After trades and free agency over the past two years, Brandon Ingram resides as the oldest member of the much ballyhooed Los Angeles Lakers young core. Ingram is entering his third season, and one in which many expect him to take another leap in development.
To do so, Ingram will need to carve out a new standing on a Lakers roster that’s now led by LeBron James and includes veterans who are in place to mentor but also play a role in the team getting back to the playoffs.
How the pieces will ultimately fit together is not something Ingram is overly concerned with, however. “I don’t think I’ve thought about that once,” he said at Lakers Media Day. “For my role, I think I have to continue to be the same person every single day.”

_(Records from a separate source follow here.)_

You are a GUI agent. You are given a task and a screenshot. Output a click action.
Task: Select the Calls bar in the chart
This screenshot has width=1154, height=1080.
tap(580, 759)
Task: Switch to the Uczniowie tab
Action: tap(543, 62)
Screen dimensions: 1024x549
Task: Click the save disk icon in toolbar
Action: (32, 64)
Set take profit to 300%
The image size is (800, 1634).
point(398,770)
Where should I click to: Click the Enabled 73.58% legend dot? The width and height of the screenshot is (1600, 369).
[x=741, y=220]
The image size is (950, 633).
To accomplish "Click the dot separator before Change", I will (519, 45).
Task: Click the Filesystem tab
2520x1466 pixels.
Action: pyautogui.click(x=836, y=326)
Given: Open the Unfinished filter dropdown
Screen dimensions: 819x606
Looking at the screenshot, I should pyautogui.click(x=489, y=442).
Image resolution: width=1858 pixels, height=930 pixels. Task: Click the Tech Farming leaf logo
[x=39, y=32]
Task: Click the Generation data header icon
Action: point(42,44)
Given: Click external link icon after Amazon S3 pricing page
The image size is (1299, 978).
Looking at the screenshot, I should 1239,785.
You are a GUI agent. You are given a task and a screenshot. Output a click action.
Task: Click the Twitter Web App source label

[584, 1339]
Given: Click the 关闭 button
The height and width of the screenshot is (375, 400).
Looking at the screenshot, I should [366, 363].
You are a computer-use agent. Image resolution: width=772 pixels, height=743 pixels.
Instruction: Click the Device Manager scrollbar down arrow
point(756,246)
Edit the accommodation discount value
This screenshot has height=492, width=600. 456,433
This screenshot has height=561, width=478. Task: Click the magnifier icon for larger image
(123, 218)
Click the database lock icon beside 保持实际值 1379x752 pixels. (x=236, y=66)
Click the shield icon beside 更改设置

Ingram averaged 16.1 points per game last season, which was tied with Kyle Kuzma and Julius Randle for the team lead. Removing Isaiah Thomas who appeared in 17 games, from the equation, and Ingram was second on team with 3.9 assists.
Whether he’ll be asked to score or facilitate, the 21-year-old emphasized consistency will serve as his foundation and key to success. “My role is to be consistent in what I do,” Ingram said.
“Whether it’s scoring the basketball or passing the basketball, I think I can do everything on the basketball floor; from scoring to passing and defending. I’ve just got to be consistent in what I do every single day.”
Ingram spent the offseason with an approach of improving with each day’s workout. He deemed the process a “steady progress” and one in which “everything was a focus.”
“I knew I was going to have the basketball in my hands, I knew I was going to be off the ball. So it was important for me to work on different things. Whether it was being ready to cut to the basket, catch and shoot, anything,” he added.
While he honed a variety of skills on the court, Ingram’s focus and interests off it during the summer remained limited. “Every time you ask me, I say the same thing. I really don’t do much,” he said with a laugh. “I play basketball.”
Playing basketball is exactly what the Lakers will need from Ingram as they shift even further to a positionless approach that’s predicated on the type of versatility he incorporated into his offseason workouts.